- **Given problem**
Rewrite the data from the line containing "Elkins Arkansas Onsite" through the end of the data, inclusive, shifting every coordinate in the answers by adding 24 to it.

- **Records to use**
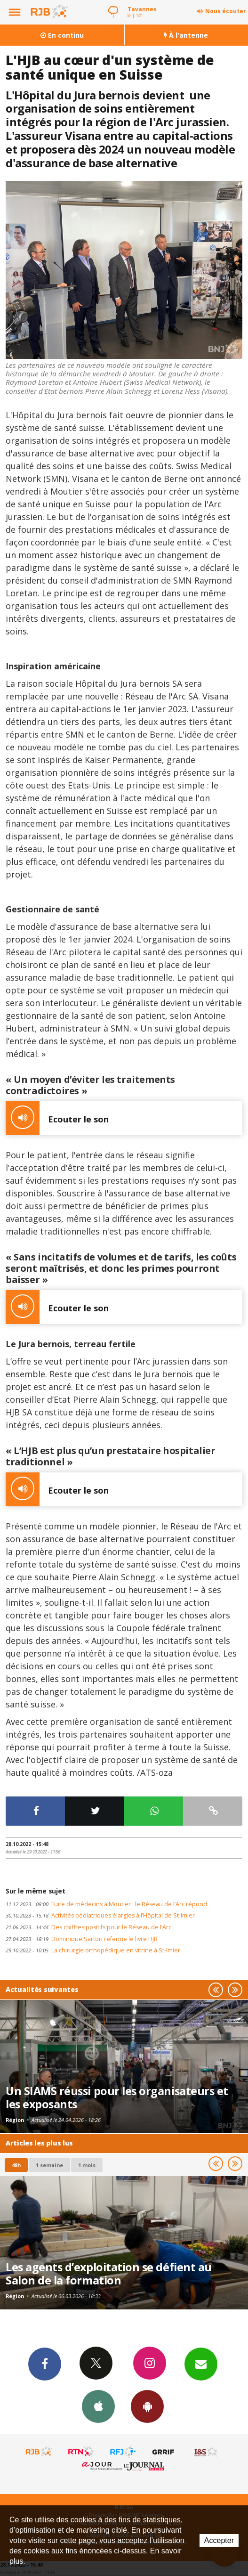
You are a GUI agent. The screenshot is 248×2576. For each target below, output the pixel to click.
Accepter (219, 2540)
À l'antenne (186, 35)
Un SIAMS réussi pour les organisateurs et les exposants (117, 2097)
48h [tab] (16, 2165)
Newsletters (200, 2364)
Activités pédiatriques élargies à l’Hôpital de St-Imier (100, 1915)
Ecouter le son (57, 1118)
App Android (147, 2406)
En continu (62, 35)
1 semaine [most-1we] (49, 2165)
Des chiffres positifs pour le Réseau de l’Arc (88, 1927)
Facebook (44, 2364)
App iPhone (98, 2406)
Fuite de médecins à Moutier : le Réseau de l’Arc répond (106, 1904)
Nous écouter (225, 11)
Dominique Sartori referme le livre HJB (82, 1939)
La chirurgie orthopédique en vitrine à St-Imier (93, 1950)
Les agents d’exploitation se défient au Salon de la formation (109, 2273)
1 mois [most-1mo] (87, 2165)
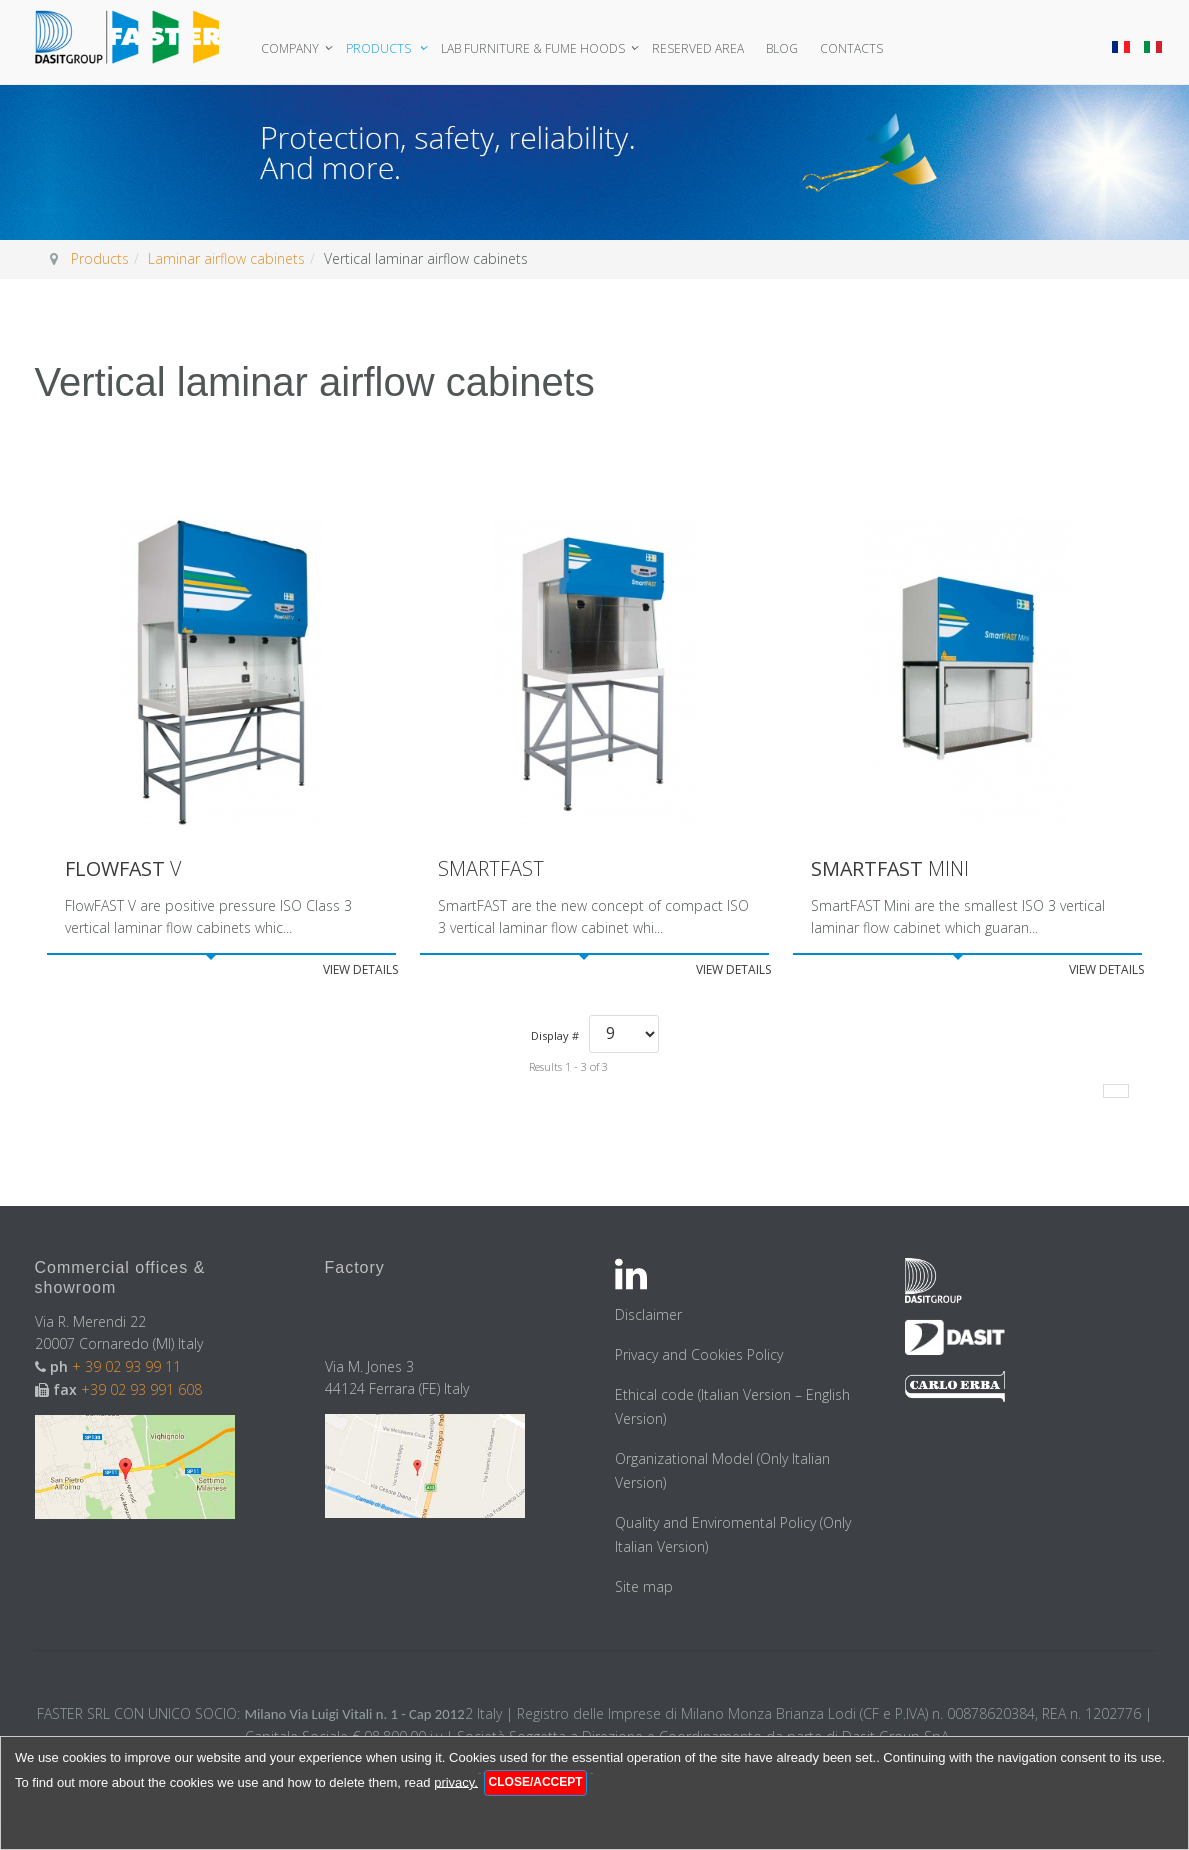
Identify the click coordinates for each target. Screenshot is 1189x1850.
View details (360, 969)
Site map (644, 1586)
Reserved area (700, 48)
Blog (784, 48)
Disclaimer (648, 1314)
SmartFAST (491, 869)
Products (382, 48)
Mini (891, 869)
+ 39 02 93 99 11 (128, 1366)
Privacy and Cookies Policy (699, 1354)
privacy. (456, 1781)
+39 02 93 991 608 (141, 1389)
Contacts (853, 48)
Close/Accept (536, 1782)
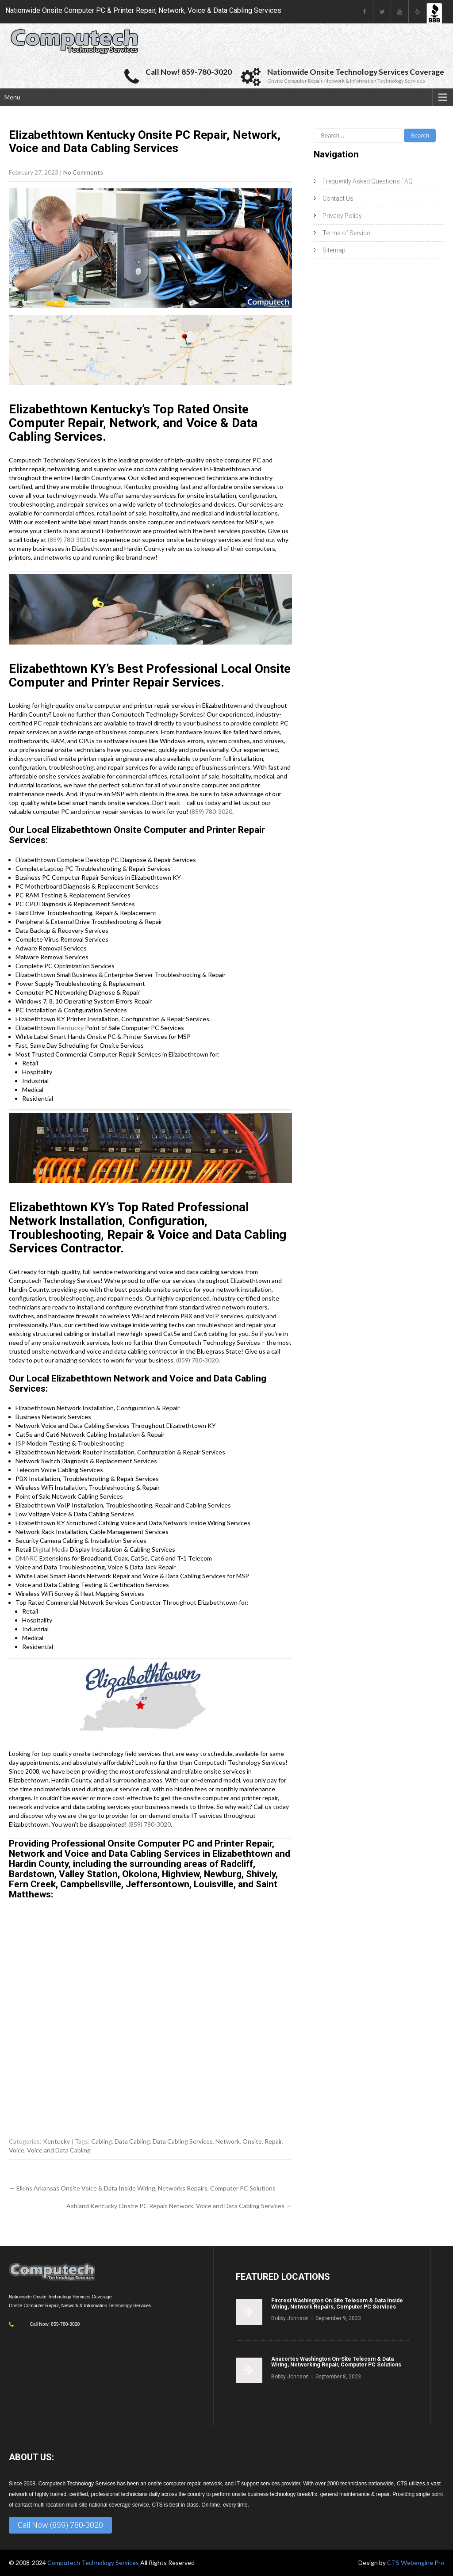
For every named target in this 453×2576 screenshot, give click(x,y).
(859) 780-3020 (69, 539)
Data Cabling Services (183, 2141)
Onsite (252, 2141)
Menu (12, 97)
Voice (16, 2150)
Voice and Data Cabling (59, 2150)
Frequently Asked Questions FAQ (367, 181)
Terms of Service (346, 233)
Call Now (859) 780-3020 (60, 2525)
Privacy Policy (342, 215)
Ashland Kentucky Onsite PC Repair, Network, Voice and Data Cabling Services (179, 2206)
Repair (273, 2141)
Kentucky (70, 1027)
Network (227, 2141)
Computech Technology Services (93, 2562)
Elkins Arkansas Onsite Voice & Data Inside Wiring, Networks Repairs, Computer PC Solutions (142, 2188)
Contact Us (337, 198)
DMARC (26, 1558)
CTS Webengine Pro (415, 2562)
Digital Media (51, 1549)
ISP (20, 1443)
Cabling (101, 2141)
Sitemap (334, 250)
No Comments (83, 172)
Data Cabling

- **Answer to this exercise**
Elkins Arkansas Onsite Voice & Data Inside Wiring, Networks Repairs, Computer PC Solutions (166, 2212)
Contact Us (361, 222)
DMARC (50, 1582)
CTS Webengine Pro (439, 2586)
Digital Media (75, 1573)
ISP (44, 1467)
Cabling (125, 2165)
Sitemap (358, 274)
No Comments (107, 196)
Data Cabling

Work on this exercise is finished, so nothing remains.